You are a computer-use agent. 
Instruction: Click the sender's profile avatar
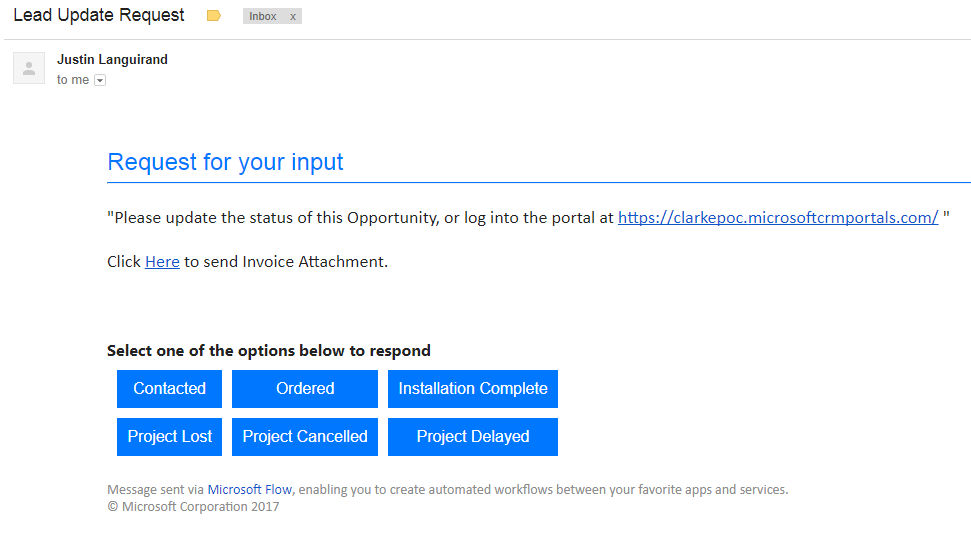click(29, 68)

******

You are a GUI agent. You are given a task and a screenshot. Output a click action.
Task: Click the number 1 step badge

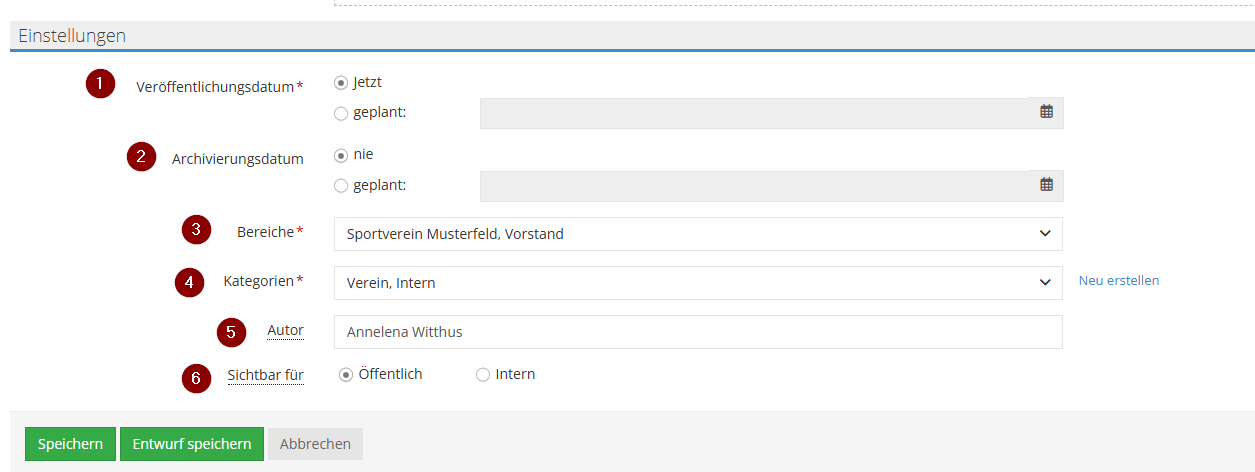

******

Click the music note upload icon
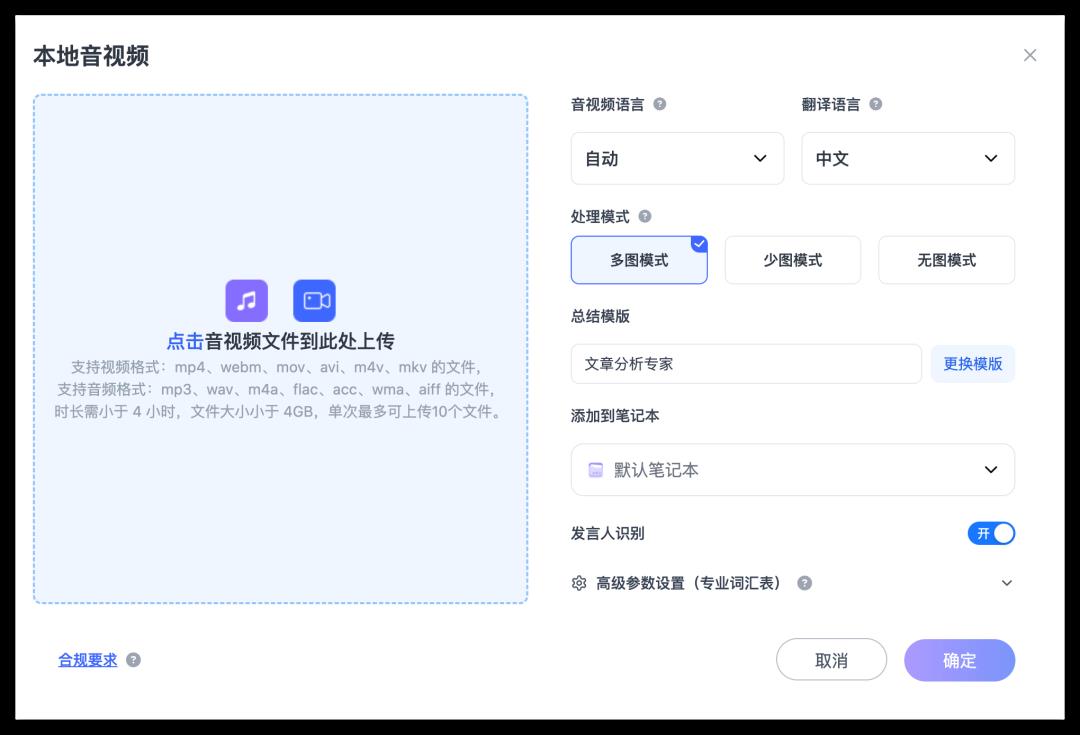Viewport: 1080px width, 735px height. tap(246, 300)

******

### TO DO
Count every line above that includes the string "agent", and answer with the count only.

### SOLUTION TO THE PROBLEM
2